Penyalahgunaan data oleh penyedia layanan sangat sering terjadi, bahkan masuk ke ranah hukum. Salah satunya, platform media sosial, Facebook, tak luput dari tuntutan untuk membayar denda sebesar US$ 5 miliar atau Rp 70 triliun kepada Pemerintah Amerika Serikat melalui Federal Trade Comission (FTC). Facebook dinilai telah memanfaatkan data pengguna, yaitu 70 juta warga negara AS yang diserahkan kepada pihak ketiga yaitu Cambridge Analytica. Facebook pun bersedia membayar denda tersebut. (Kompas.com, 25/07/2019).
Data Dicari artinya pesatnya penetrasi internet di Indonesia memberikan kemudahan kepada masyarakat untuk mengakses berbagai layanan elektronik dan media sosial.
Masyarakat Indonesia sangat aktif memanfaatkan perangkat selulernya untuk mengakses Facebook , Instagram, Twitter dan lain-lain. Berbagai situs web, portal berita, dan blog dimanfaatkan masyarakat untuk mencari informasi dan aktivitas jual beli daring.
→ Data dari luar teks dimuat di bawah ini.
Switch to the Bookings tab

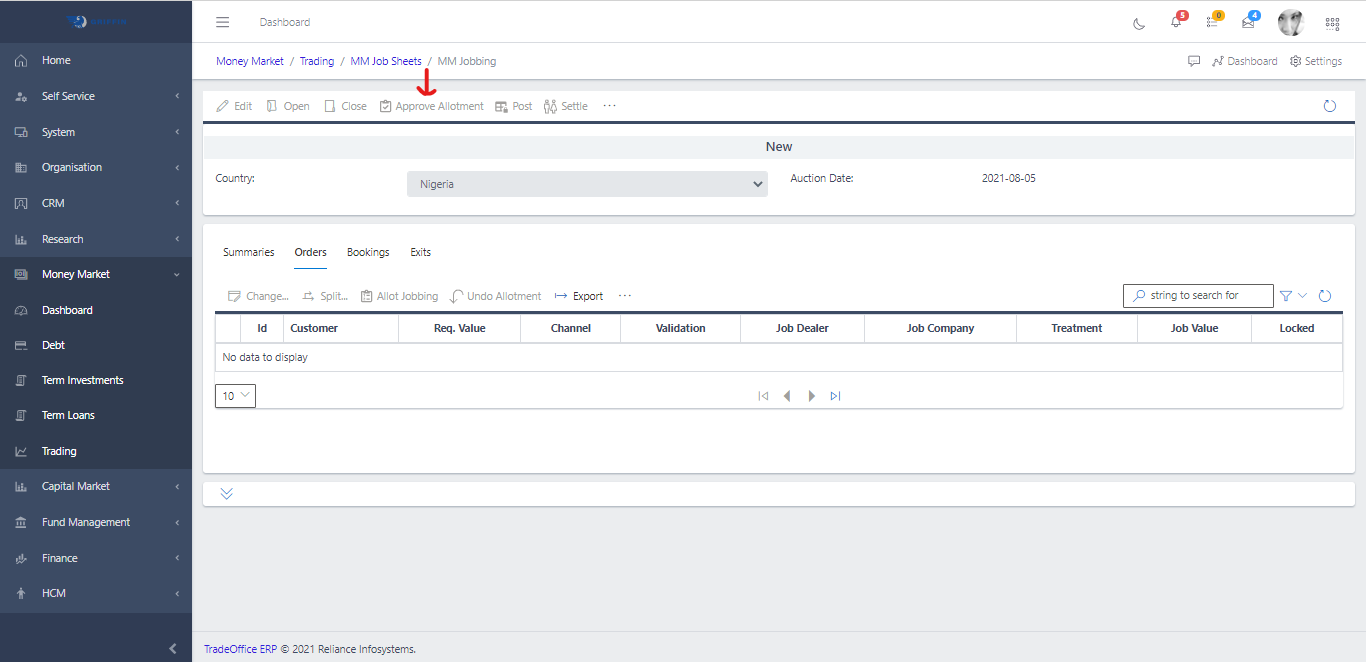pyautogui.click(x=368, y=252)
Mesin pencari semacam Google, Bing, Baidu, Yandex dan lain-lain memudahkan para pencari data atau informasi mencari apa pun di internet. Informasi yang bertebaran dapat diakses oleh mesin pencari karena diunggah secara terbuka. Data atau informasi yang sensitif milik pribadi, atau perusahaan kadang sangat mudah didapatkan hanya dengan memasukan kata kunci tertentu ke dalam mesin pencari. Kemampuan memanfaatkan indeks mesin pencari di internet telah dimanfaatkan oleh para pencari atau pengumpul data untuk kepentingan tertentu.
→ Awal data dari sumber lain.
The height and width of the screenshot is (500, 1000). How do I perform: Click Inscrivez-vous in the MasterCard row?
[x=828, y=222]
Kepentingan tersebut bisa jadi karena kepentingan bisnis, profiling, atau kepentingan lain yang bersifat lebih strategis. Belum lama ini, situs web Mahkamah Agung mempublikasi putusan pengadilan yang berisi data pribadi yang melanggar aturannya sendiri (Cyberthreat.id ,17/8/2020).
Data Dicuri artinya data yang dimiliki dan dikausai oleh pemilik data tak luput dari upaya pencurian. Berbagai cara dilakukan oleh para penjahat siber untuk mencuri informasi, seperti dengan teknik phishing, peretasan hingga teknik social engineering. Kemudahan untuk mengakses pengetahuan apa pun di internet memudahkan penjahat siber untuk mengembangkan kemampuan mencuri data.
Saat ini data yang dicuri tidak hanya untuk dimanfaatkan sendiri oleh penjahat siber, tapi sudah digunakan sebagai barang dagangan di berbagai forum daring. Jutaan data yang dicuri berasal dari berbagai macam sumber, seperti penyedia e-commerce, pemerintah, atau perusahaan.
Data sebagai new oil seperti yang dikatakan Presiden Jokowi harus dapat dimanfaatkan untuk kepentingan pemilik data dan negara “dalam rangka membawa kemakmuran bersama , bukan untuk kepentingan ekonomi, sosial ataupun politik pihak lain tanpa seizin pemilik data.”
Meningkatnya ancaman siber yang menyasar new oil telah disadari oleh berbagai negara untuk menghadapinya dengan berbagai cara. Tiap negara saat ini berlomba-lomba untuk memperkuat kemampuan negaranya menghadapi ancaman siber tersebut melalui perangkat hukum yaitu undang undang.
Proses pembahasan RUU Perlindungan Data Pribadi sebagai usulan pemerintah sedang bergulir di DPR. Semua pihak berharap produk legislasi tersebut dapat memberikan jawaban tentang bagaimana melindungi data pribadi milik warga negara Indonesia.
Dalam prosesnya pembahasan RUU PDP tentunya melibatkan berbagai pihak dan pada ujungnya adalah untuk kepentingan nasional Indonesia.
Lahirnya UU PDP setidaknya dapat menjadi pedoman bagaimana data sebagai new oil dapat dilindungi dari ancaman penjahat siber, serta memberikan rambu-rambu kepada berbagai penyelenggara layanan elektronik dalam memanfaatkan data warga negara Indonesia.[]
Penulis adalah Doktor Hubungan Internasional Univesitas Padjadjaran, Bandung. Saat ini bekerja di Badan Siber dan Sandi Negara.